— START OF Extract to read —
The Checkout

Problem Packaging Part Two

I have received so many e-mails about the problem packaging item I wrote last week that I clearly struck a nerve (only figuratively, I hope). I want to share many of these comments, so I will post them below.

But first, I also want to thank the reader who thoughtfully posted a news story about Netflix to my entry last Friday about electronic e-mails. The news story points out Netflix's definition of a good customer isn't necessarily a consumer's definition. In other words, the more DVDs you rent from Netflix a month, the lower you go on the company's priority list--there's a slower turnaround time for new DVDs to be sent to you and you may also be at the bottom of the list for some of the most popular movies. This is a practice Netflix recently acknowledged as a result of a class-action lawsuit. (Faithful readers may recall that I've written about that the proposed settlement in that lawsuit as it was challenged by the Federal Trade Commission and other consumer advocates bringing little to Netflix customers but lots of $$$ to the attorneys).
— END OF Extract to read —
— START OF Raw records —
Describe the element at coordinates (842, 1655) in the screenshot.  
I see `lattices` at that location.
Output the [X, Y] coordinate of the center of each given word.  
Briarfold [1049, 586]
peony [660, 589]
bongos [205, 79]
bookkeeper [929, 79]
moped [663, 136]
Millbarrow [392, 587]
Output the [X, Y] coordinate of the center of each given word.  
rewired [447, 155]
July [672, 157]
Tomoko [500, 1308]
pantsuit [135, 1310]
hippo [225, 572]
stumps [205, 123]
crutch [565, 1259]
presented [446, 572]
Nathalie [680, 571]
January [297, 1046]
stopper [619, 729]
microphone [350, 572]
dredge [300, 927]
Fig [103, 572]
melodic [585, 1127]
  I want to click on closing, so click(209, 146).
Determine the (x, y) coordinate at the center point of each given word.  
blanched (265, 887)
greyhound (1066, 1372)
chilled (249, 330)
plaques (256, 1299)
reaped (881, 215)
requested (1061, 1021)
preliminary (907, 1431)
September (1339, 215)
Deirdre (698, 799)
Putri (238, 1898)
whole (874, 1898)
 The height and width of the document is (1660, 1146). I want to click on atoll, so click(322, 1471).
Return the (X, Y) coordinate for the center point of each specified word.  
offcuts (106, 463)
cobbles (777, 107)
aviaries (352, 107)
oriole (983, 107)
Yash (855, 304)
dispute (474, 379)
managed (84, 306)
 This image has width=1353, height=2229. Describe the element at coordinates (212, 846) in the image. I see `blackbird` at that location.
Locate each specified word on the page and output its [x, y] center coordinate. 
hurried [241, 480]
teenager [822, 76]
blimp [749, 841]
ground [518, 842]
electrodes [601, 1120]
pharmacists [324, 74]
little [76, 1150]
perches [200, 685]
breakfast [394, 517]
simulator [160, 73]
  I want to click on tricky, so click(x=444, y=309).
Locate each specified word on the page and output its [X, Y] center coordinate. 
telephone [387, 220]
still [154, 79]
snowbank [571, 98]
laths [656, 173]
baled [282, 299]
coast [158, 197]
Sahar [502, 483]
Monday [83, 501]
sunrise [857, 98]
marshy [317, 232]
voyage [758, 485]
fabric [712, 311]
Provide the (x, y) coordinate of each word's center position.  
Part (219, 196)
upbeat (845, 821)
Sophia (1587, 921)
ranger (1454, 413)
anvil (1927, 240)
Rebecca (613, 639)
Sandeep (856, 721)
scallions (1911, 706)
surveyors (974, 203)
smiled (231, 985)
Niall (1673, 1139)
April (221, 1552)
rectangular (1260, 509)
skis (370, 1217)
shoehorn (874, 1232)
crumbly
— END OF Raw records —
Problems and tasks
- 1) In the consumer column above the data, what led Netflix to acknowledge its practice?
- 2) Continue the consumer column on problem packaging and Netflix from its last sentence.

Per-task answers
- 1) A class-action lawsuit.

- 2)
I intend to keep you informed on future developments in the case--but meanwhile, thanks for posting the item and please add any more on that or other issues that you as consumers should know about. That's what I want this blog to be: an electronic bulletin-board for consumer news and tips.

Back to packaging; here are some reader thoughts--some with helpful tips on how to cope with those impossible to open, often downright dangerous containers:

* "I have cut myself fairly badly a couple of times trying to open plastic packages with a pocketknife. Another time, I cut a $29.00 cable that never could be used. My current tactic is to ask at the checkout stand that they open the package for me. I have never been refused. They are not going to say no to an imminent purchase, and it forces the retailer to deal with their choice in packaging that provides no benefit to the customer. A bonus is that I don't have to transport and dispose of the considerable waste, either. It's a perfectly reasonable request for something that requires tools to open, but that might be wanted for immediate use."

* "Every time I open a package of saltine crackers I wonder why in the world the design hasn't been improved after all these years. The sleeve never opens as it should, down the middle of the sealed seam, but to one side of it and then veers off in crazy directions. Then the crackers go stale because you can't easily close the sleeve with a clip. It's maddening!"

* "Why do they package a cell phone in hard plastic and rivets and turn around and place light bulbs in open ended flimsy cardboard boxes?"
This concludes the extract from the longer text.